*TEXT PROVIDED:*

Last Updated: February 10, 2021
By Andrew Duguay
Originally posted on Marketwatch.com
Both businesses and consumers will hit speed bumps in adapting to the new environment
Economic forecasting is challenging in the best of times, let alone during a global pandemic, but there are always scenarios that are more likely than others. We will see some recovery in the second half of the year. Businesses will rebound as stores reopen and shoppers start injecting discretionary spend into the economy again.
The likelihood, however, is that this recovery will not be the more pronounced, so-called V-shaped recovery. It’s unrealistic to presume that an economy and a society, which have endured unprecedented structural and psychological hardships, will emerge on the other side unscathed and unchanged. So what will happen? Here are some likely scenarios.
Weakening demand will impact manufacturing
Manufacturing may be underestimating the challenges that lay ahead because the nature of the challenges has changed. Over the course of the last decade, manufacturing faced a number of stiff economic trials, including what was essentially its own recession from 2015 to 2017. The crux of the challenges then was supply; today, however, the overriding factor is weak demand. Many industries are in a standstill, businesses are shuttering, and consumers are hunkering down — all of which creates ripple effects for industrial production.
Over the course of the next month or two, businesses will reopen, as permitted, and they will hire back some, though not all, of their furloughed employees. Demand will not return in full. Manufacturing will sputter in the wake of global disruptions and anemic global demand.
Expect continued market volatility
Consumer uncertainty and market volatility will persist through the rest of the year. The virus will continue to loom in the absence of a vaccine, even as employees re-enter the workforce and businesses reopen. Consumers will remain wary of their health and job security.
Volatile financial markets will struggle to stabilize as companies attempt to find their footing after budget cuts and layoffs. Businesses and consumers alike will attempt to navigate a new normal, spurred by changing consumer behaviors due to quarantine living and the businesses that restructured their operations to cater to those new needs.

*PROBLEMS AND TASKS:*
(A) Summarize the economic forecast in two sentences.
(B) Reproduce verbatim the stretch of the economic forecast from "Volatile financial markets" through "those new needs.".
(C) In the economic forecast, which conditions does the sentence beginning "Many industries are in a standstill" name as creating ripple effects for industrial production? List them all.
The items that come next are drawn from a separate source, not from the economic forecast.

*INFORMATION SUPPLIED:*
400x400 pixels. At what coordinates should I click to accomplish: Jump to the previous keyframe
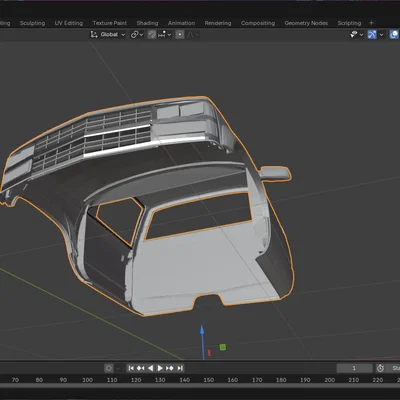(x=141, y=368)
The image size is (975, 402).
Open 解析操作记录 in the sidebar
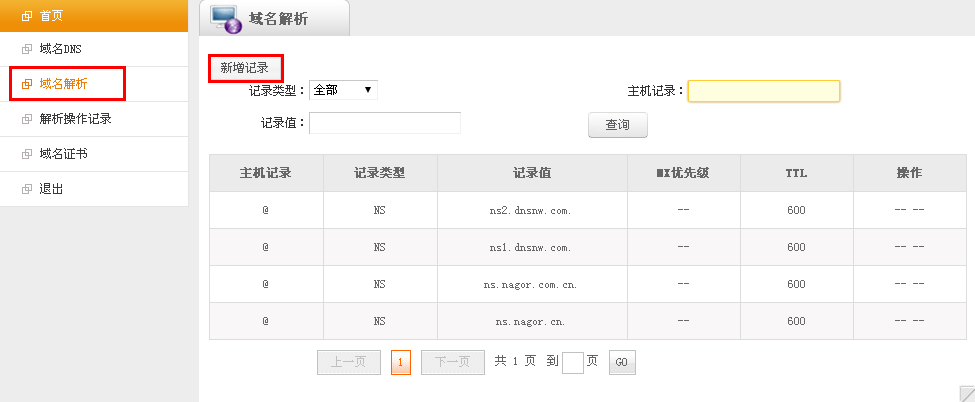click(x=94, y=119)
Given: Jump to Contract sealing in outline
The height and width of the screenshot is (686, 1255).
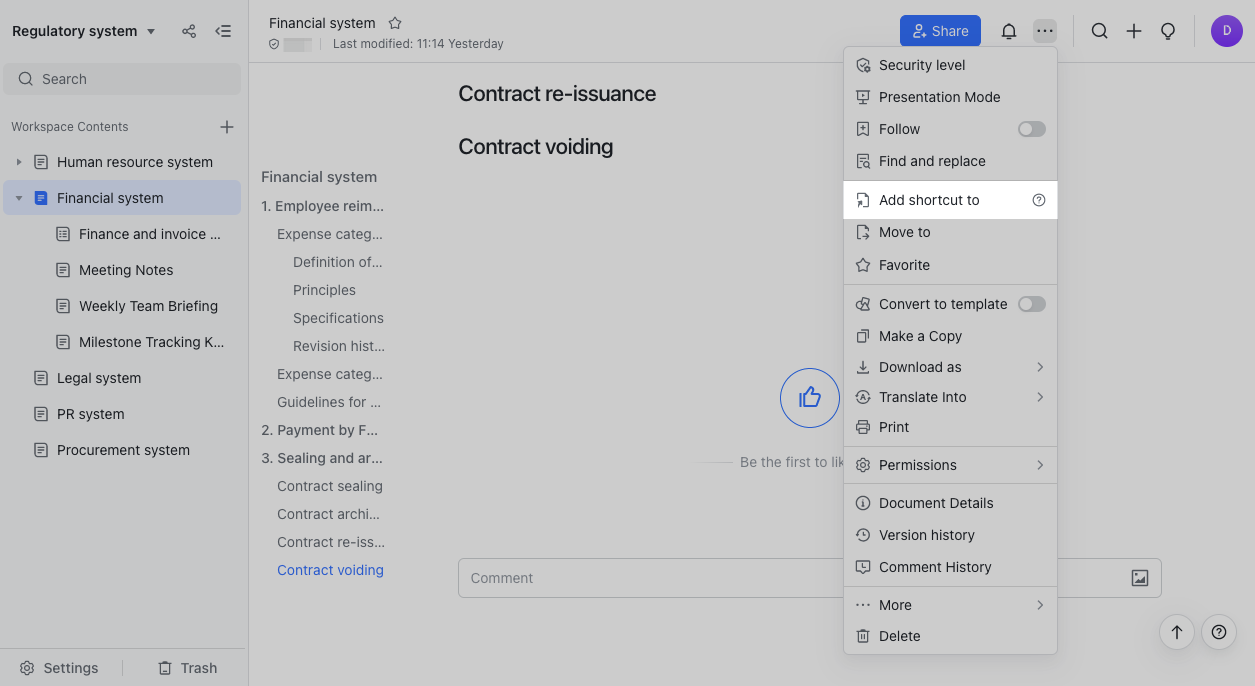Looking at the screenshot, I should [x=329, y=486].
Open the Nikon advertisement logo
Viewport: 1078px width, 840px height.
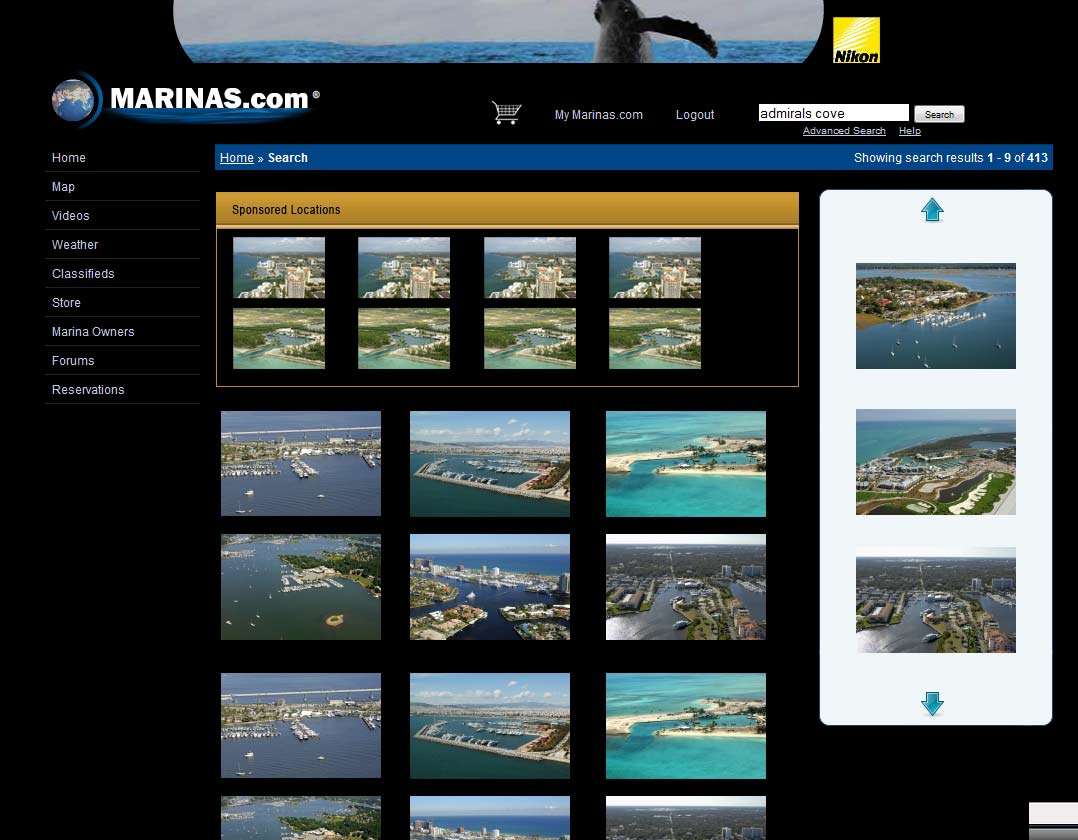[x=856, y=40]
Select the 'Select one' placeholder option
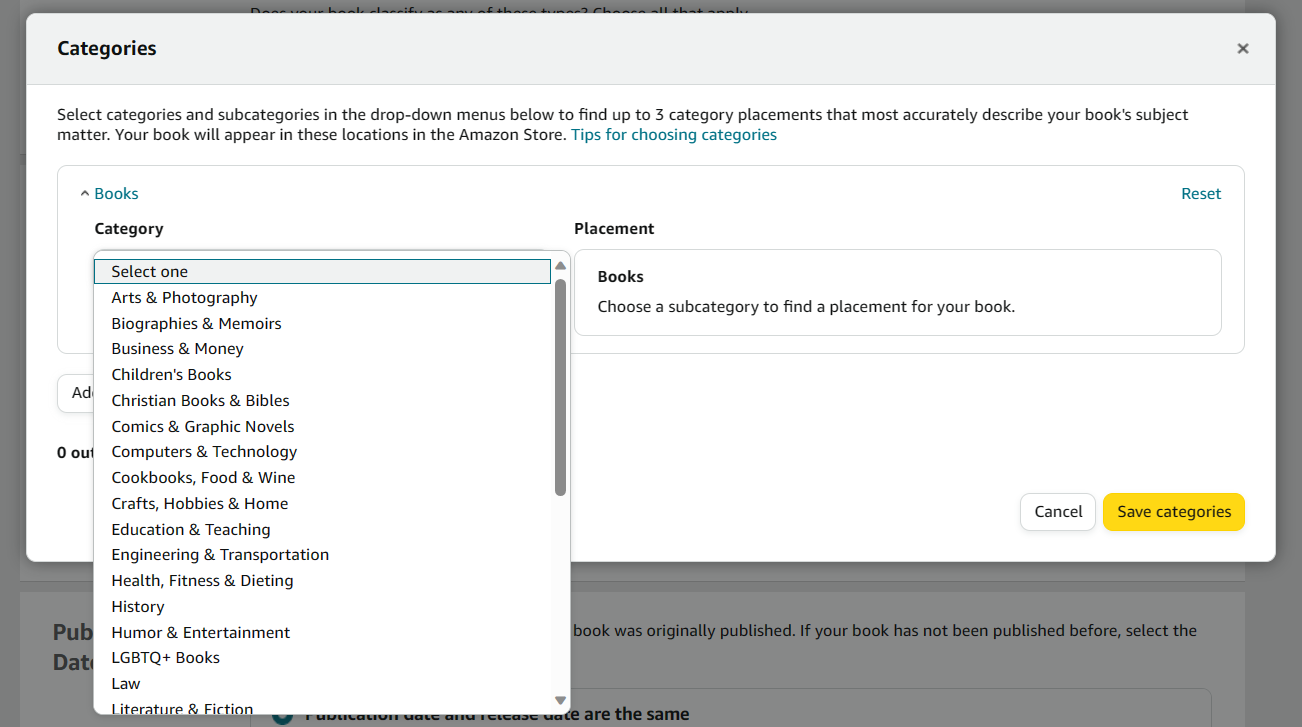 point(149,272)
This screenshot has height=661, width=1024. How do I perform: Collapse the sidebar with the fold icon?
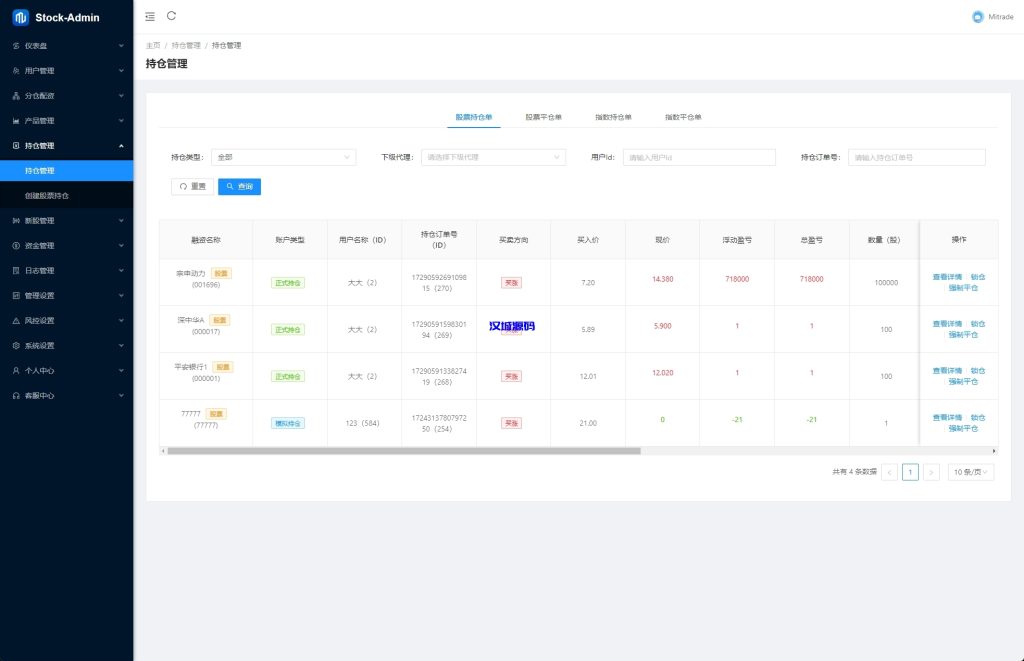(150, 16)
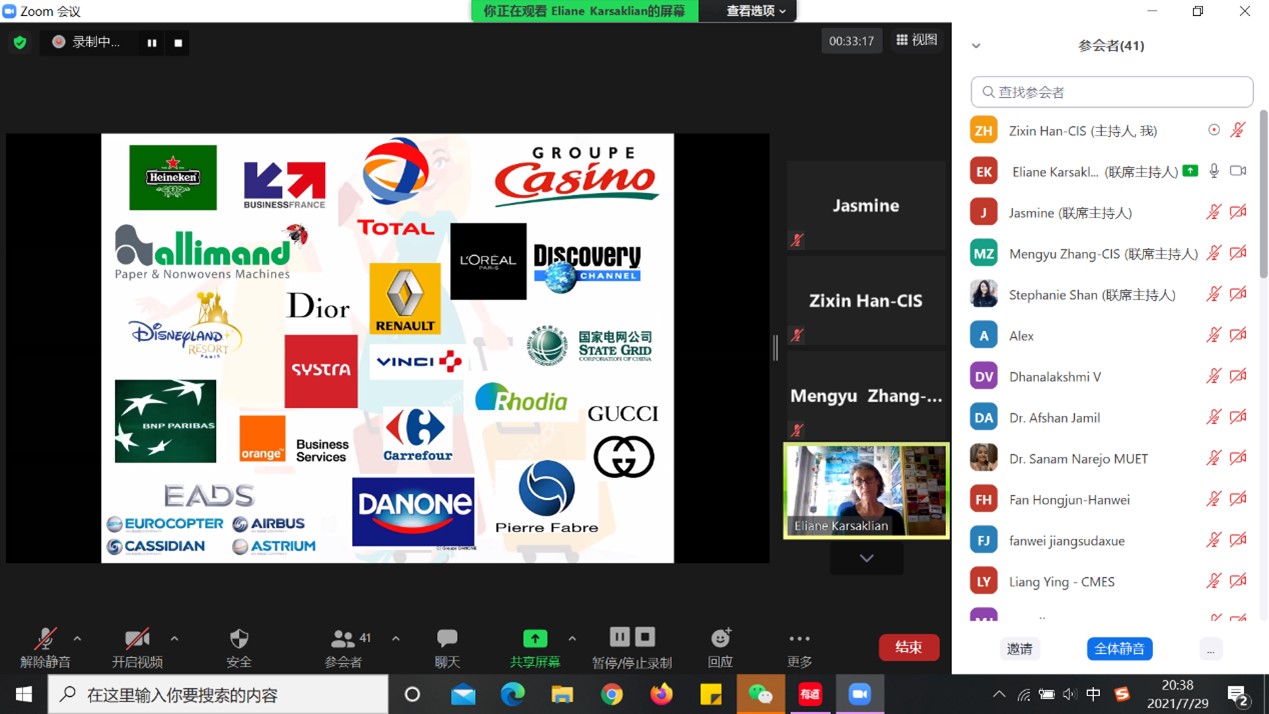
Task: Toggle mute icon for Alex
Action: click(x=1213, y=335)
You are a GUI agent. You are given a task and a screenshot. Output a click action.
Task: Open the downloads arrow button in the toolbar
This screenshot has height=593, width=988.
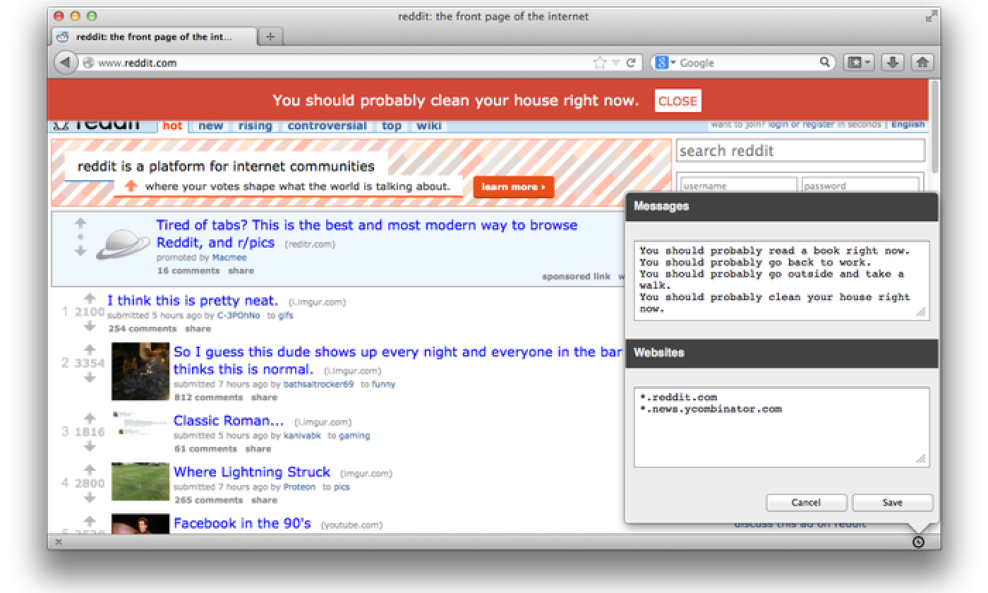point(892,62)
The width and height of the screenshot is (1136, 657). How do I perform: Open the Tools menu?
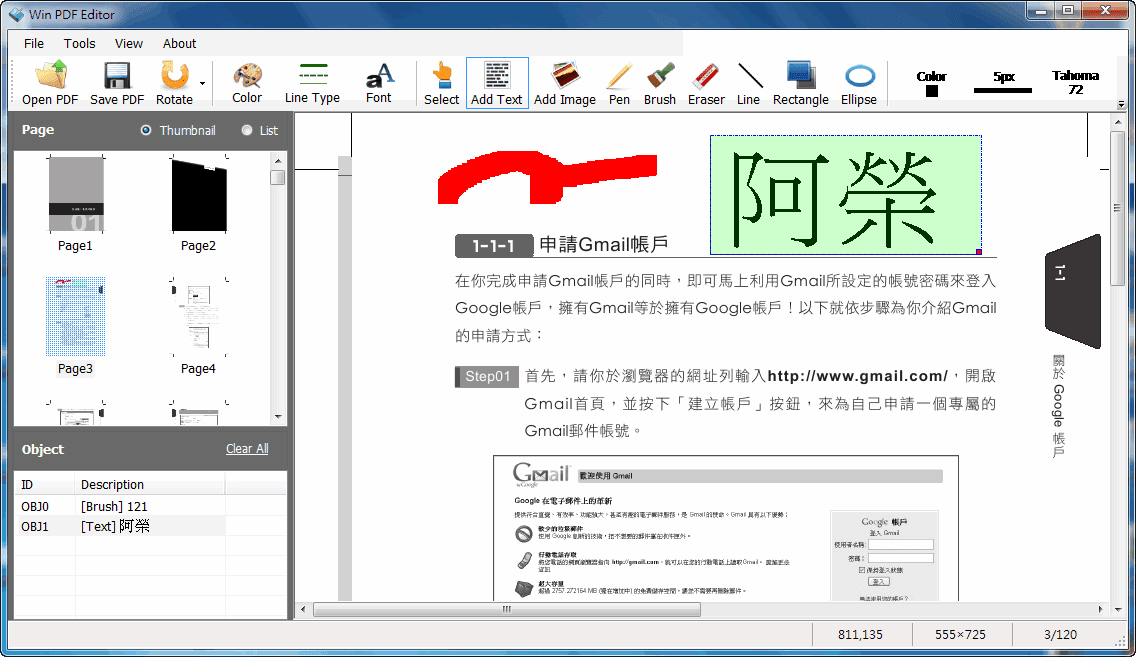(x=79, y=43)
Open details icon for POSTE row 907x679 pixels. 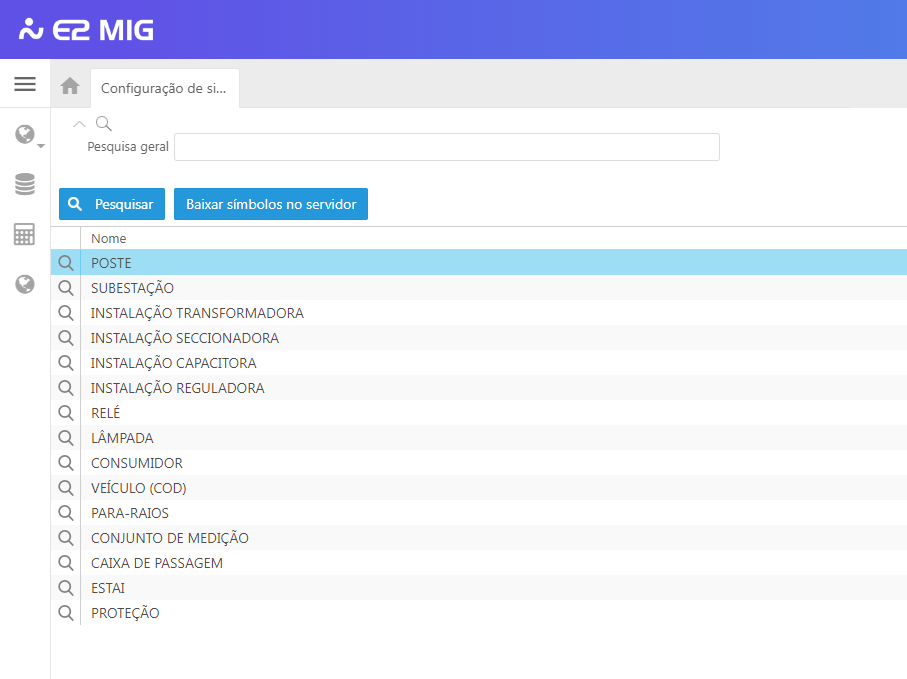[66, 263]
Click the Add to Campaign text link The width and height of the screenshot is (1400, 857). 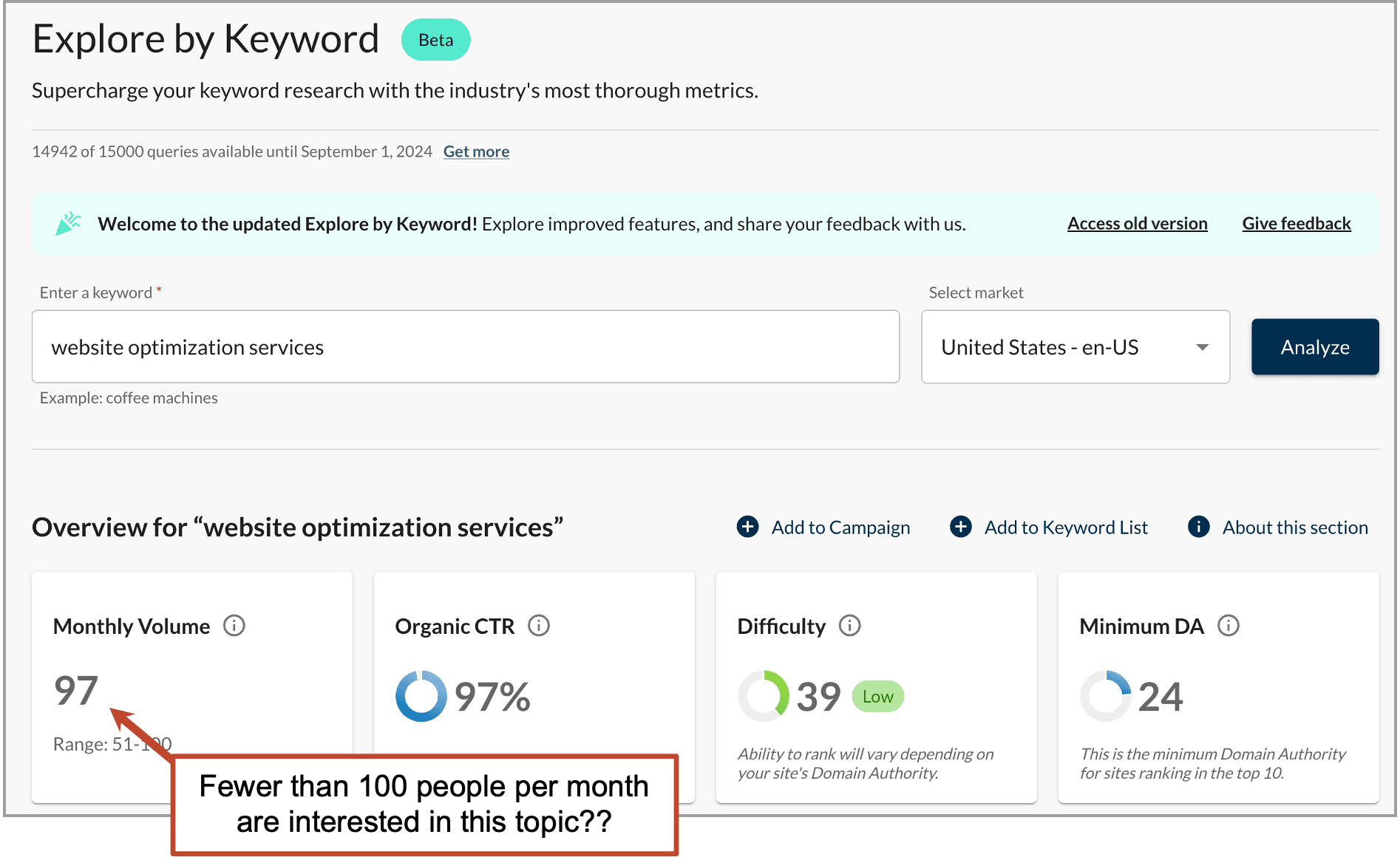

*ANSWERS TO THE TASKS:*
(A) The forecast expects some recovery in the second half of the year as stores reopen and shoppers spend again, though not a pronounced V-shaped recovery. Weak demand will make manufacturing sputter, and consumer uncertainty and market volatility will persist through the rest of the year.

(B)
Volatile financial markets will struggle to stabilize as companies attempt to find their footing after budget cuts and layoffs. Businesses and consumers alike will attempt to navigate a new normal, spurred by changing consumer behaviors due to quarantine living and the businesses that restructured their operations to cater to those new needs.

(C)
- Many industries are in a standstill
- Businesses are shuttering
- Consumers are hunkering down